И хотя ива не осмелилась возражать, но она была решительно не согласна. Как это "что жизнь"? Жизнь прекрасна! Каждое утро раннее солнце появляется неизвестно откуда, и роса, которая ничуть не жалеет, что через несколько минут исчезнет, встречает его с такой уверенностью, как будто ей суждена вечная жизнь. Птицы начинают свой бессвязный оглушительный хор, и Отто Карлович, который когда-то окончил лесную консерваторию в Вюртемберге, в ужасе всплескивает крылышками и, схватив клювом первую попавшуюся веточку, начинает дирижировать: "Ля, ля, ля". Гномики снимают свои шапочки и опускаются на колени, ведь все они, как один, религиозны — кто католик, кто протестант. Каждая травинка распрямляется и потягивается, надеясь, что она похорошела за ночь. У ежей по утрам переполох, ежихи перепутывали мужей, и самая молодая и хорошенькая жалуется, что ей подсунули инвалида вместо жениха, у которого иглы вдвое длиннее.
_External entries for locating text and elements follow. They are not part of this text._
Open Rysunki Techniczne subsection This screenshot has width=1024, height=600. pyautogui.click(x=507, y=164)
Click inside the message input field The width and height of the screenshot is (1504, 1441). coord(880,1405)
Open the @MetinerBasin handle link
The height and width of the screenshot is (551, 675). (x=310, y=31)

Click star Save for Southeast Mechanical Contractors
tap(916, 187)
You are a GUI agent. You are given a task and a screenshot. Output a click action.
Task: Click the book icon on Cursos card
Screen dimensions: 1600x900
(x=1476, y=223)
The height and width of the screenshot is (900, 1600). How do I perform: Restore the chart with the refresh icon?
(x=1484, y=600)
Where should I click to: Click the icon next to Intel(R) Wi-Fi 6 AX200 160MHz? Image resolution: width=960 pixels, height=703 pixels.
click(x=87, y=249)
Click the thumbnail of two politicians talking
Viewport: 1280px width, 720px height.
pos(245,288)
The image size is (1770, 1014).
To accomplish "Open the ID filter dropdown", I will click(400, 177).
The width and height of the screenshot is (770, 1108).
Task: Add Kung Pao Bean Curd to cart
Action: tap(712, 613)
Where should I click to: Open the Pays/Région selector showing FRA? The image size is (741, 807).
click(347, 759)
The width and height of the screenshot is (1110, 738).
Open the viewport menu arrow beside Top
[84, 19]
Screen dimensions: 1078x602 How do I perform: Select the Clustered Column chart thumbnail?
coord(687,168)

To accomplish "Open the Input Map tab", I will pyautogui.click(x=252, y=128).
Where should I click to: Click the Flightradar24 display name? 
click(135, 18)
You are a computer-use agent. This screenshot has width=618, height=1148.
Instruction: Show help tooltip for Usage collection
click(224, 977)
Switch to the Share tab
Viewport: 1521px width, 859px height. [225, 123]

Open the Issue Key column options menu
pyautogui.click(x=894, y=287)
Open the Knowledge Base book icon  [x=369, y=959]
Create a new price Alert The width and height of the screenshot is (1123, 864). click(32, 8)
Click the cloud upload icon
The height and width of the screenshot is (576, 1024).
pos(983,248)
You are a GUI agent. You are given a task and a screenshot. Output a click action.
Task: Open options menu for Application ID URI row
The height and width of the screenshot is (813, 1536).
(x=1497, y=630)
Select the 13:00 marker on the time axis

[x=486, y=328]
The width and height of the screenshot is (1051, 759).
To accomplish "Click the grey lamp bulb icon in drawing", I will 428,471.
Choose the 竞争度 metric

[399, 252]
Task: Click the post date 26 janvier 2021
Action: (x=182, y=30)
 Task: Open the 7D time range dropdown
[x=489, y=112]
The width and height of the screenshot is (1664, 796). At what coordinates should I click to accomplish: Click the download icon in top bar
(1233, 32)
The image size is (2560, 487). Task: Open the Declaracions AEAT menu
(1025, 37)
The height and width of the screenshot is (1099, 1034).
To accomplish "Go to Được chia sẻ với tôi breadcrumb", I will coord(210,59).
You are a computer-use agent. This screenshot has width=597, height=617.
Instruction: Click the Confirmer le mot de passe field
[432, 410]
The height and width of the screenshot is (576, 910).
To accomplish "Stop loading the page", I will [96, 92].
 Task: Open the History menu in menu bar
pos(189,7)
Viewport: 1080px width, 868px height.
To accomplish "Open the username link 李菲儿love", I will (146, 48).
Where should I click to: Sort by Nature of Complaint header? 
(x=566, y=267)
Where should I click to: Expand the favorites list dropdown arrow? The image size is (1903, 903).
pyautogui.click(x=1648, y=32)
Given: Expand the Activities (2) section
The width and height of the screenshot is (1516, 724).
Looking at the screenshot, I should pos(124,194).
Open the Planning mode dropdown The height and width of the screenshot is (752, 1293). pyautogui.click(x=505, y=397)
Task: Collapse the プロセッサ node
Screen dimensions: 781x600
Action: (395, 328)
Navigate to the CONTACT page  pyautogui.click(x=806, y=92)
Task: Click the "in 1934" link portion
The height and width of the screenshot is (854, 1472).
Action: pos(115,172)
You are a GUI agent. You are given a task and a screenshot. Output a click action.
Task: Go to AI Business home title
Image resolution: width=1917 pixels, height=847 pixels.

— Говорят, что ты быль поэт, — сказал однажды иве старый дятел. — В молодости я тоже писаль очень хороший поэм.
И он прочитал:
Маленький собачка с великий злость
Грыз кость.
Большой собака приходиль
И маленький собачка спросиль:
"Маленький собачка, почему ты с такой великий злость
Грызешь кость?"
Маленький собачка отвечаль:
"Мне хозяин даваль" [3] .
Дети играют в парке, и иве начинает казаться, что они похожи на нее, но девочки больше, чем мальчики, и это кажется ей очень странным. Подбежать бы к ним, окликнуть, поболтать — но нет, она не может сделать ни шагу. И печальная дремота охватывает иву. Ей чудится, что она не всегда была такой, что когда-то — совсем недавно, может быть, три или четыре дня назад — она умела ходить, оглядываться, смеяться. Боже мой, неужели кто-то когда-то говорил ей, что она нетерпелива? Неужели она всегда стояла среди других деревьев, не обращавших на нее никакого внимания? Неужели кто-то думал о ней, тревожился, волновался? Неужели мама, по вечерам рассматривая ее дневник, говорила с огорченьем: "Ну вот, Чинук, так я и знала: у тебя опять по алгебре двойка".
3
Пародия принадлежит В. Далю.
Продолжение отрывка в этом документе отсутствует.